Source extract:
——

But it suggests a reframing that might be helpful. For practical purposes, there’s a maximum amount of money you can spend on personal consumption: if you have tens or hundreds of millions, you should be all set. And there’s a minimum amount of money that makes you a danger to society, able to buy laws, screw over communities and so on; that number is also maybe around hundreds of millions, or single digit billions. The second number seems higher than the first. So we can allow people to essentially max out their personal consumption, thus maxing out their selfish incentive to do good things for society, while still stopping them from becoming a danger. This would also mean mandatory dilution of corporate control: when a company gets big enough to push on society, the public should get a bigger and bigger say in how it’s run, with founders and investors keeping enough control to be ultra rich but not enough to run their bulldozer over society. How’s that sound?
I have goals that benefit from having hundreds of millions to billions of dollars. So do other people. Money is for steering the world. I can use money to hire other people and get them to do things I want. “Personal consumption” is not the reason why almost anyone tries to get rich!

——

Data extract:

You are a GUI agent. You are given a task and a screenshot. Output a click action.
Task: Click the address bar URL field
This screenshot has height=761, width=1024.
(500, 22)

——

Set tasks:
1. Answer these questions using the discussion of capping wealth:
(a) What amount of money does the first paragraph say should leave someone "all set" for personal consumption?
(b) What does the first paragraph say the public should get when a company grows big enough to push on society?
(c) According to the second paragraph, what is money for?
2. Continue the discussion of capping wealth from its last sentence.

Response list:
1.
(a) Tens or hundreds of millions.
(b) A bigger and bigger say in how the company is run.
(c) Steering the world.

2.
That’s fair: you want to have billions of dollars’ worth of “steering influence”. But you are human. Humans have not only noble motives, but base ones too. Empirically, humans who get billions of dollars’ worth of “steering influence” usually end up using most of it to get more billions. In my comment I gave examples.
Maybe you’re a special human, and going through the process of getting a billion dollars will keep you noble and uncorrupted. I don’t know; nobody knows until they actually go through it. But on base rates, I’m against any person getting billions of dollars’ worth of unchecked steering influence. Including me and including you. Hope that makes sense.
EDIT: Rereading my reply, I see it’s a bit off target. I won’t delete it, because deleting comments is a bad habit that I really should get rid of; but just saying that now I see the descriptive part of your argument too. It’s true that if people can’t satisfy their world-changing goals (or just power-hungry goals) by starting a business, they’ll go into other avenues and who knows what’ll happen. I’ll need to think about that.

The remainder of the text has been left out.